ACTION ITEM: Using the data below, copy out all lines with the word "heading".

INPUT FOR THIS TASK:
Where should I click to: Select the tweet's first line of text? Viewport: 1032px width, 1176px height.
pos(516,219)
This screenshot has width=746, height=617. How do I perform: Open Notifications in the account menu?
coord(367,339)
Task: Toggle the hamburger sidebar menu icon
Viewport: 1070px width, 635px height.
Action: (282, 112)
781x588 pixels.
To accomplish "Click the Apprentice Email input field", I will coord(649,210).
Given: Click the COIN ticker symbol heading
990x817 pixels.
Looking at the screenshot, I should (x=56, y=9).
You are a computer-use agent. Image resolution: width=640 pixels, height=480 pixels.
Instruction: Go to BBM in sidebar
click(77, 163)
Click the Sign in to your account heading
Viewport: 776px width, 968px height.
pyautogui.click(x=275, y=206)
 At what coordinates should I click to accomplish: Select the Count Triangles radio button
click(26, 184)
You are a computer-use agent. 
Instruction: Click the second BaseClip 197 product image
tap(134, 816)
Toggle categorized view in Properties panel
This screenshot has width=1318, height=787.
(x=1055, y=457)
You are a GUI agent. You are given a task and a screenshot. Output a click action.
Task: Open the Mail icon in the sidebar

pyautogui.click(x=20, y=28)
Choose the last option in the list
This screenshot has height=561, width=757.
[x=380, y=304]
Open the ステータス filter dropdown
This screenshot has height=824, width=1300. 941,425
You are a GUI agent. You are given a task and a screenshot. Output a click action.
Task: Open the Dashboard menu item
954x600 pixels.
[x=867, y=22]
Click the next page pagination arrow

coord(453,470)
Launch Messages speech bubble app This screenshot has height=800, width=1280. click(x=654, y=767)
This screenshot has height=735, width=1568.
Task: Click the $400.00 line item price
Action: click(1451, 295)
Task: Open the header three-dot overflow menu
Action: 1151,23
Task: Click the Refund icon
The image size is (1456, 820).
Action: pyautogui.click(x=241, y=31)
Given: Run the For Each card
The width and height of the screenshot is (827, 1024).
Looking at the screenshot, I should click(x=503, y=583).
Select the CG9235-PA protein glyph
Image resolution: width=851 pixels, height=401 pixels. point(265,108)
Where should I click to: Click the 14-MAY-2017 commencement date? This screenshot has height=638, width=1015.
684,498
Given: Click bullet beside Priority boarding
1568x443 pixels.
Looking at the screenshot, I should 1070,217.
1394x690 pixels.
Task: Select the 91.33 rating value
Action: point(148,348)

RESPONSE:
Given: Click the COIN ticker symbol heading
Click the Sign in to your account heading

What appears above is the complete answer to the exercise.